In sub-Saharan Africa, where the burden of HIV-related disease remains high, adult prevalence is 15% and many women are newly diagnosed and/or initiated to ART during pregnancy. Many countries, including South Africa have adopted World Health Organization guidelines for PMTCT which include initiation of lifetime therapy for pregnant women at diagnosis regardless of clinical stage or CD4 count (Option B+). While estimates of participation in ART during pregnancy are high in South Africa (over 90%), the benefits of lifetime therapy can only be achieved if women are retained in care and treatment and adherent to medication. The postpartum period is a poorly understood time of transition and potential risk of loss from HIV care. In one Johannesburg based study, by 6 months postpartum, loss to care was 38%. Changes in residence and care location can also complicate the characterization of care during this time. We propose to address this gap by leveraging data and infrastructure from an ongoing collaboration based at a well-established Health and Demographic Surveillance Site (HDSS) in Mpumalanga province, South Africa with high antenatal prevalence of HIV. The existing collaboration supports collection of medical record data from all clinics serving the HDSS area with clinical records linked to an annual HDSS census. Approximately 115,000 people are covered by the HDSS area. Census data includes all births and deaths in the area, as well as household SES, household composition, and in and out migration. Using the linked clinical and census data in conjunction with a population representative community survey, we will construct a population-based open cohort of women during the pre-natal and post-partum period that provides data at individual, household, community, and clinic levels to address 2 research aims:
Aim 1) Characterize engagement in HIV care following childbirth. Using data on all HIV related clinical visits, including medication dispensation and viral suppression data, we will describe loss from treatment and care for up to three years following childbirth for all women who are pregnant or give birth in the study area from 1 August 2015 through 31 July 2017. Linkage to the annual HDSS census and use of records across all area clinics will allow us to identify those who change residence or location of care following birth.
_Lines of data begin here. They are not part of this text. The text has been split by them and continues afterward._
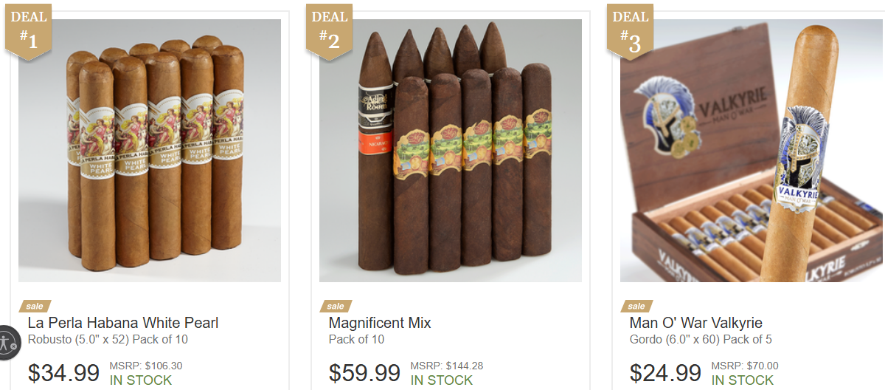
Task: Click IN STOCK label under Magnificent Mix
Action: tap(442, 380)
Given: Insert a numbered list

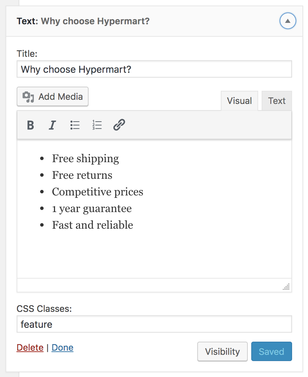Looking at the screenshot, I should point(97,125).
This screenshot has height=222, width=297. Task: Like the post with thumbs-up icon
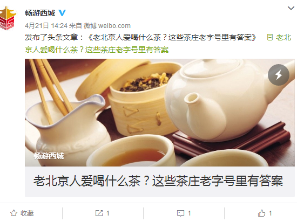[261, 213]
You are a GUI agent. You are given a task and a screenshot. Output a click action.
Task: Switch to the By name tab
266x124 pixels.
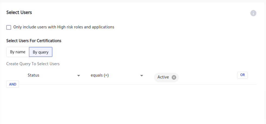tap(18, 52)
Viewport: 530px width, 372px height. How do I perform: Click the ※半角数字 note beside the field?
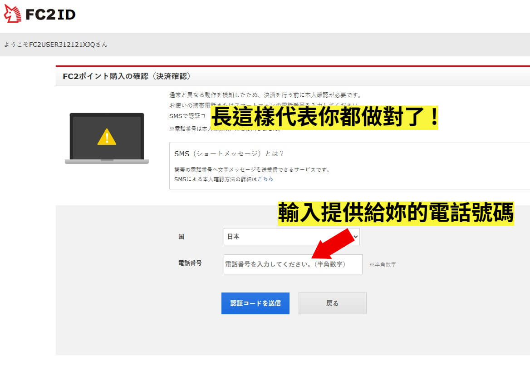click(383, 264)
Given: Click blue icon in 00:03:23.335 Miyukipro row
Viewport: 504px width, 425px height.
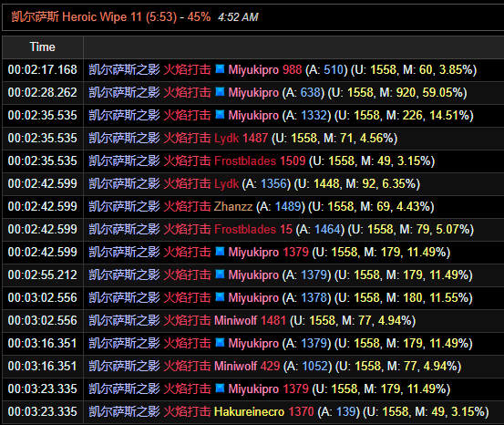Looking at the screenshot, I should (x=220, y=389).
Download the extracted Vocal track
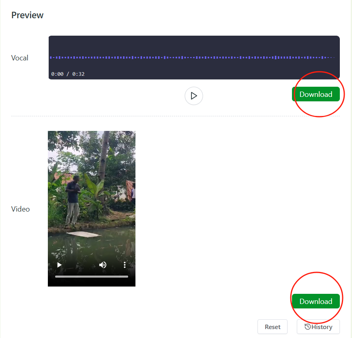352x338 pixels. point(316,94)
Aim 2) Identify subgroups of women more likely to disengage from care and modifiable factors with the greatest potential to improve linkage and retention. We will identify characteristics of women most likely to disengage from care, clinics and communities with the highest rates of loss from care. Very little research has been done in the era of Option B+ that follows postpartum women beyond 6 weeks. As a result, these findings will be particularly useful. The strong collaboration at a research site where there is a focus on intervention development to improve community well-being positions this research well to translate findings on promising strategies to public health action to improve health and prevent onward transition of HIV.
WHO guidelines recommend that all HIV infected pregnant women begin lifelong treatment with antiretroviral therapy, yet dropout is common over the post-partum period and beyond. Understanding when women leave care and identifying strategies to keep this population engaged in HIV care following childbirth has the potential to impact maternal and child health, long term viral suppression and future HIV incidence.